Et plutôt que de s’engager dans une œuvre sociale immédiate aux côtés de Yasodhara, Siddharta préférera quitter son épouse et le palais de son père, agissant ainsi pour le bien de tous les êtres, à la recherche de la vérité qui représente la délivrance ultime de la souffrance. Dans cette reconstitution de la vie du futur Bouddha, le message de maître Thich Nhat Hanh est clair : c’est la vérité qui libère et non la nourriture donnée à celui qui a faim, ou les soins aux malades, ou le vêtement à celui qui a froid. Car la vérité traite les causes de la souffrance, pas seulement ses symptômes.

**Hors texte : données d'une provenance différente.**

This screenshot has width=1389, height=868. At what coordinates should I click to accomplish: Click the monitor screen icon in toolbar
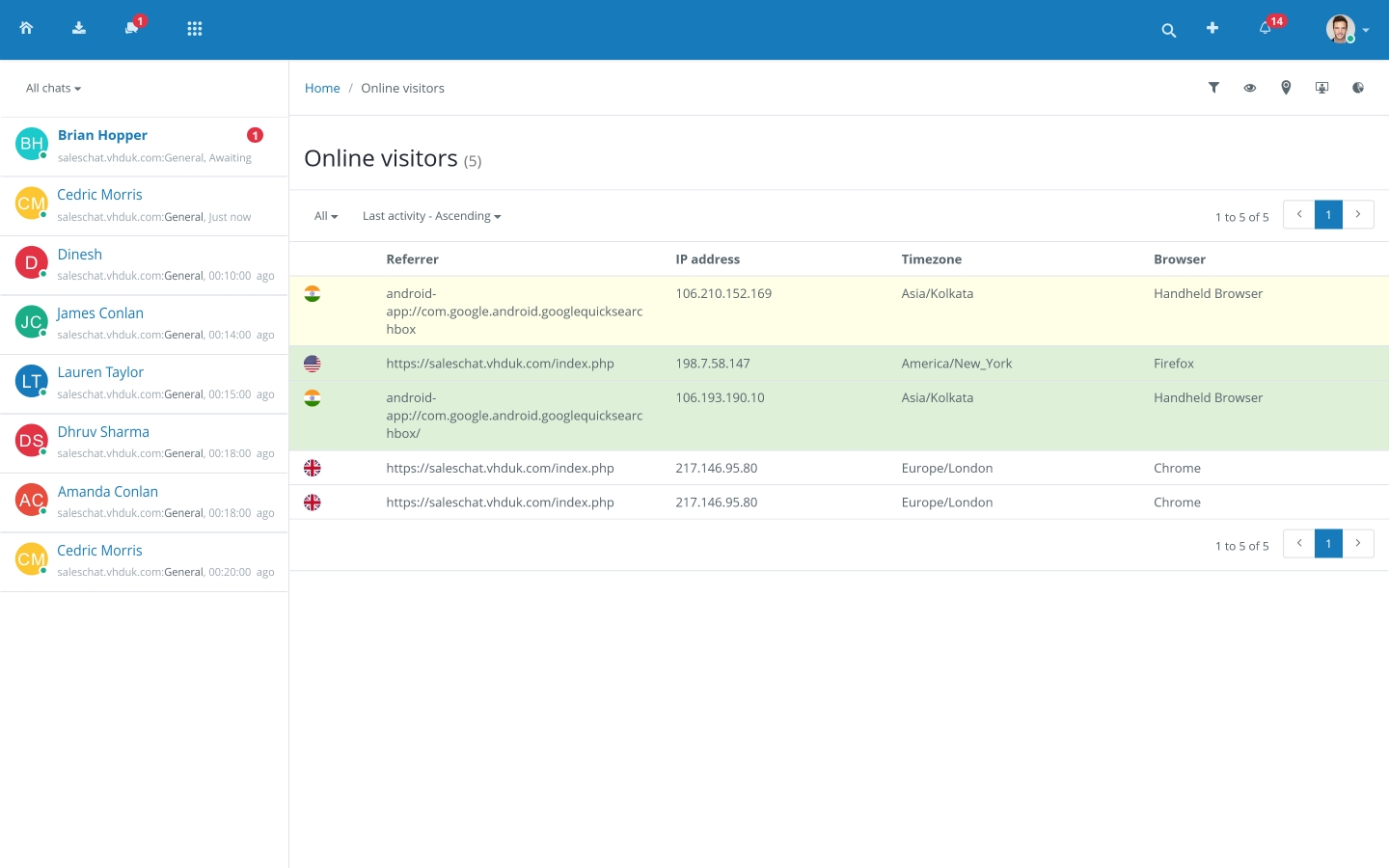pyautogui.click(x=1321, y=88)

On saisit la distance avec le message évangélique. Jésus se penche concrètement vers la souffrance humaine, il nourrit les affamés, guérit les malades, rend la vue aux aveugles, console ceux qui pleurent. Alors que Siddharta paraît se détourner de la souffrance des hommes en choisissant la solitude de l’ascèse puis de la voie méditative. Quand il paraît se détourner de la souffrance, il se détourne en fait d’une illusion. L’illusion que l’existence dans le samsara pourrait être exempte de souffrance, que la souffrance pourrait être évitée. Mais Siddharta prend la décision de se retirer du monde après avoir compris la réalité inéluctable de la souffrance qui est la nature même du cycle des existences. Loin de se couper de la souffrance, il s’immerge en fait totalement dans la réalité de cette souffrance. Il s’engage dans une quête de la vérité où il est foncièrement solidaire de tous ceux qui souffrent. En s’éveillant, il s’éveille pour tous. L’acte d’Éveil est devenu possible parce qu’il est accompli pour le bien de tous les êtres. Siddharta est devenu le Bouddha lorsqu’il a été capable de réaliser le bien de tous les êtres. Or réaliser le bien de tous les êtres implique d’avoir levé le voile du concept qui sépare, qui oppose et discrimine, pour accéder à des états de conscience non-duels. Amour se dit en sanskrit maitri, or étymologiquement, maitri signifie "devenir un, s’unir". Et dans l’acte d’Eveil, par la compréhension de la vacuité, le Bouddha a réalisé le lien universel qui l’unit à tous les êtres, à toutes les formes de vie, sans distinction d’un soi existant séparément de tout autre.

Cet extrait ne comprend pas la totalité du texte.